この記事を読めば、B&S社の大まかな歴史とオークションなどで見かける主なB&S社の機種についての知識を得る事が出来ます。
ドイツのメーカー、B&S
B&Sは正式名称を『Blechblas und Signal instrumenten』と言います。(ドイツ語表記です)
現在サックスを自社製造していませんが、もともとは旧東ドイツのサックス製造メーカーでした。
旧東ドイツ時代、「Weltklang/ヴェルトクランク」と並んで国営メーカーとして現代サックスと同じ「オフセット型」のサックスを製造しました。
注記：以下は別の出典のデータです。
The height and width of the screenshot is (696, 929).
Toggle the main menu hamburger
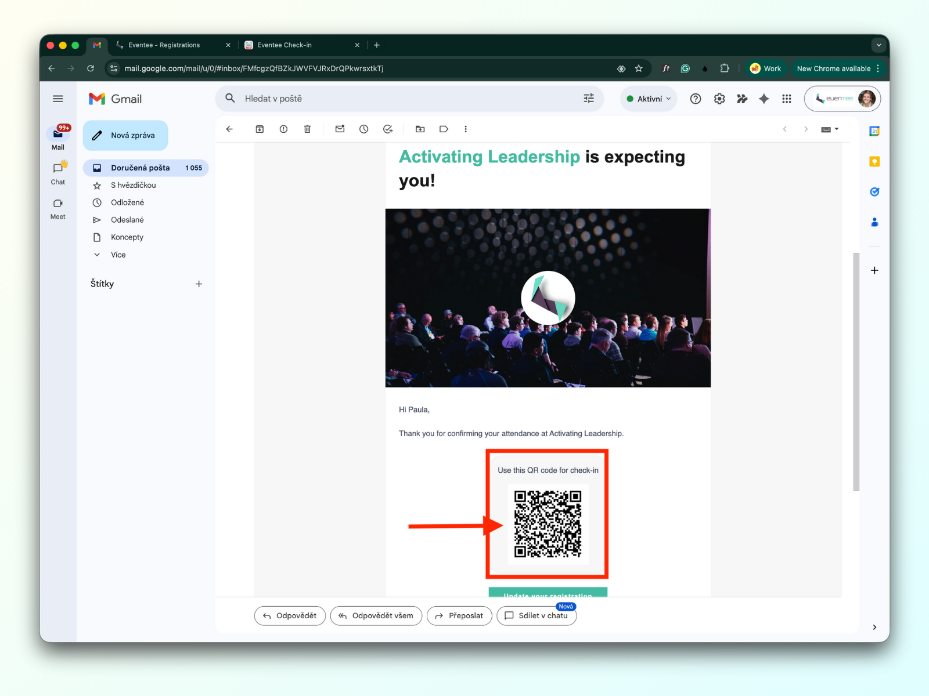(58, 99)
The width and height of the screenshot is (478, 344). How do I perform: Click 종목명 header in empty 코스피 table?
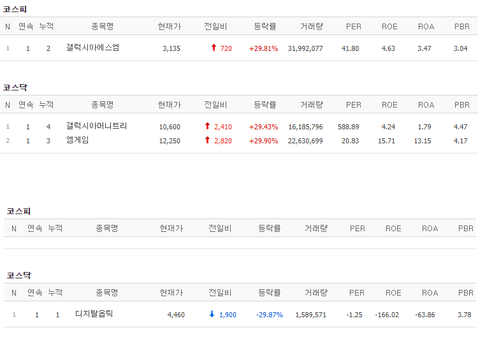(107, 228)
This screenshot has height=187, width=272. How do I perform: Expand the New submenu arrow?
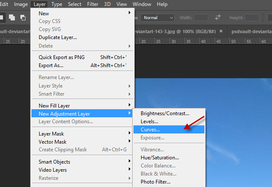tap(129, 13)
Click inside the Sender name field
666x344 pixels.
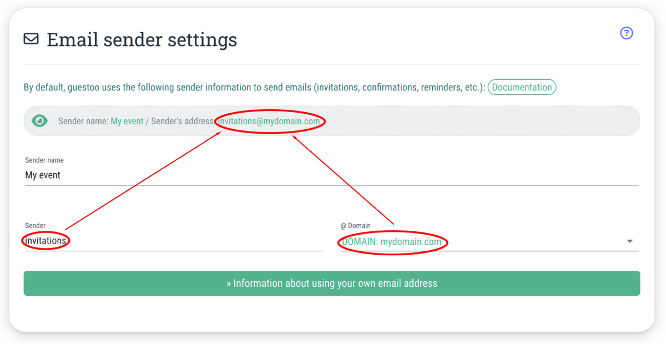tap(167, 175)

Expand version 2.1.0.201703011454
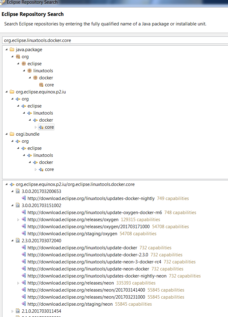(x=12, y=311)
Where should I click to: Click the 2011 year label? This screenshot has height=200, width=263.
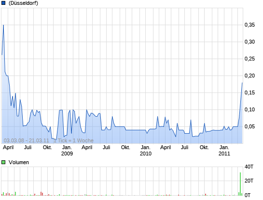(x=224, y=154)
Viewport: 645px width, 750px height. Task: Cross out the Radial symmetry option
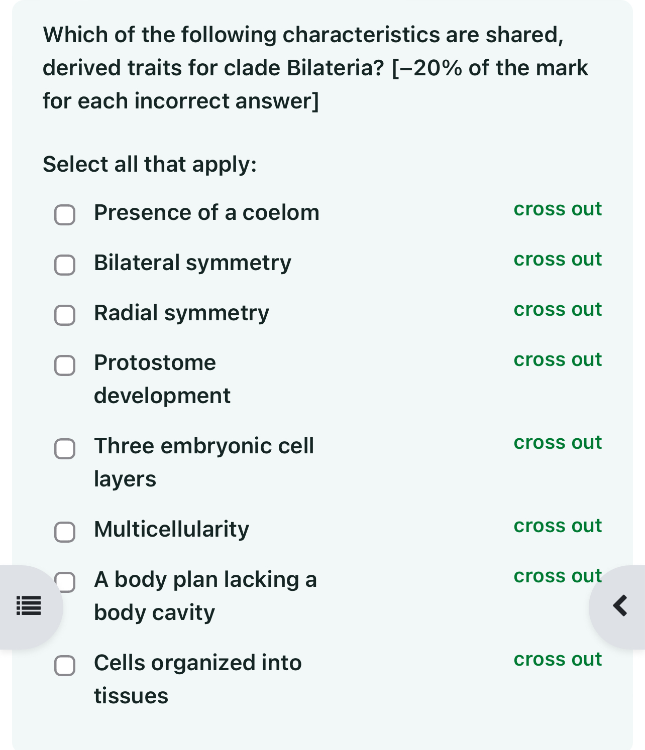(x=557, y=310)
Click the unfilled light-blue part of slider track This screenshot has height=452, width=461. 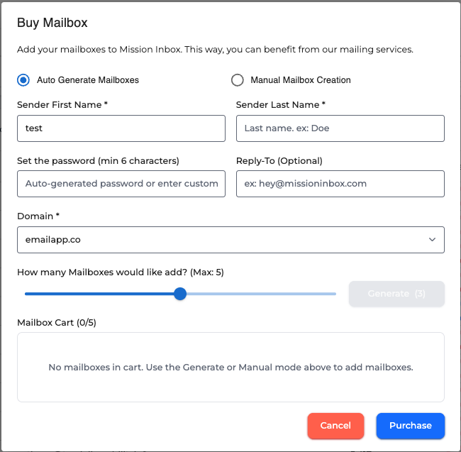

(1950年頃~)
「オフセット型」とは、トーンホールの並びを一直線上ではなく右手と左手に合わせて左右に振った並びになっているものです。
サックスのトーンホールの並びについて・オフセットとインライン
1950年位までは、サックスのトーンホールの並びは「インライン」と呼ばれる並び方でした。
これは管に全ての音のトーンホールを一直線上に並べたものです。
管に一直線にトーンホールが並んでる??当たり前じゃない?…と思われる方も多いと思います。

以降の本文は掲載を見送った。